There is, of course, a valid need for car parking, and the vast majority of members of the Campaign own cars, according to our own survey of members a few years ago. But the question is where the balance should lie between the current domination of space by cars and the opportunity for other road users to make use of the space instead.

Car parking on strategic roads

It seems ludicrous that key strategic roads in the city, where the free flow of traffic is of paramount importance, sometimes have allocated car parking spaces in even the most congested spots.

Key areas that we have focussed on in the past are the inner ring road, such as East Road and Lensfield Road, and places like Gilbert Road and outside the Botanic Gardens.

Compare the difficulty of cycling in these locations because of the need to dodge parked vehicles, with the relative ease of cycling on Huntingdon Road or Hills Road, for instance.

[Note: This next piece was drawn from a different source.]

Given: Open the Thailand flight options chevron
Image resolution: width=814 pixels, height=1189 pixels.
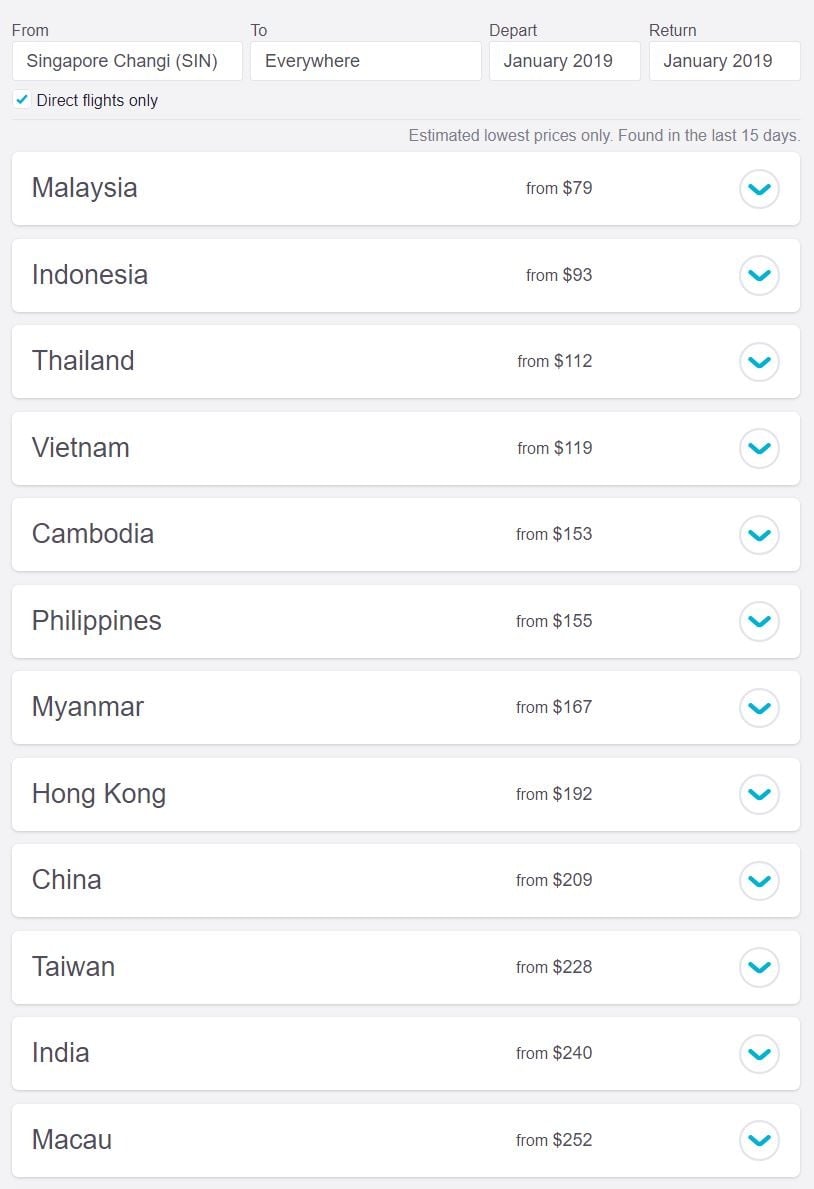Looking at the screenshot, I should coord(759,362).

In these and many other problem areas, either:

  1. people have to be sufficiently fast and confident to cycle in the middle of the traffic stream; or
  2. people have to cycle too close to vehicles, resulting in the risk of being ‘doored’ by a car door opening; or
  3. people are put off from cycling altogether.

It is clear that the source of the problem is the car parking, and the only real way to solve these problems is removing the car parking. Pushing cyclists onto the pavement would certainly not be a solution.

Residential areas

The levels of car parking in places like Romsey, the sort of area ideally suited for many to adopt car-free living, comes at the price of making the area unpleasant for walking and cycling. People end up having to walk in the road, and two-way cycling is frowned upon, a crazy state of affairs. In Romsey, cyclists and particularly pedestrians are treated as the lowest of the low.

In Romsey, cyclists and particularly pedestrians are treated as the lowest of the low.

Small but selective spot reductions, year by year, would gradually free up space for cycle parking and pedestrians, without causing too much difficulty for existing residents. People would think more carefully about car ownership when moving into the area. But this would need cross-party support and leadership.

The City Council send out their Rangers to clear the pavements of black bins. Where is the same passion by councillors to get cars (and bikes!) off the pavements too?

Cycle parking in residential areas

Ring-road car parking makes cycling very difficult, and causes delays.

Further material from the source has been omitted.